Yes, I pretty much feared that would be it. My caution is due to the
fact that the LVM docs don't seem to state explicitly that reducing the
size of an lv is equivalent to cutting space from the end. Lv's are
allocated in units of some-number-of-mbs and the fact that you can
reassign space between them (with appropriate resizing of filesystems)
makes me wonder about this. I recently changed the split between /
and /home and it happened instantly (not counting the resizing), i.e.
nothing in the spec leads me to believe that any physical sector copying
went on. That being the case, it's very likely that / is in fact
physically split between two different areas of the disk even though it
looks contiguous. So how can I be sure of the effect of lopping a bit
off the end of the VG and moving the whole thing up a bit?

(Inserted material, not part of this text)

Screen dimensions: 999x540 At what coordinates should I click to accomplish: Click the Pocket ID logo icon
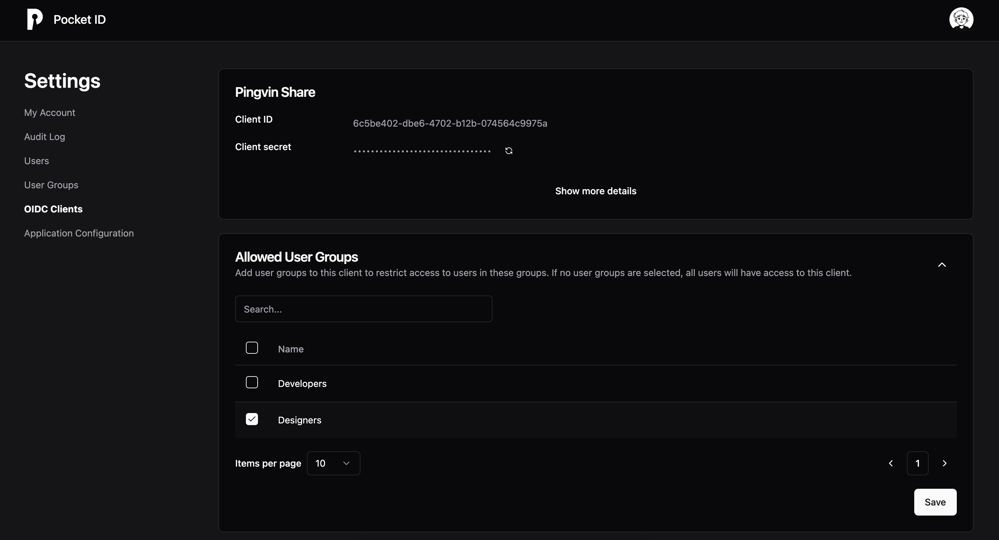click(35, 19)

> The reason you have to do all of this is that /boot is not under LVM (it
> can't be today because the boot loader can't load from LVM), so you have
> to make space in the partition table.
> 
> Hmm, there may be one alternative; if you can free up 500M at the end of
> the volume group (going through the steps above except changing sda1),
> you could create an sda3 at the end of your disk.  You'd have to make
> the filesystem, copy your existing /boot, change /etc/fstab, and then
> re-install GRUB so it looks at sda3.

Yes, I suppose that could work.

I can't help wondering, not for the first time, whether LVM is really
worth the hassle on a desktop machine. I could have solved all this with
gparted in no time because it's very clear what is going on. These extra
levels of abstraction don't represent a win in my case.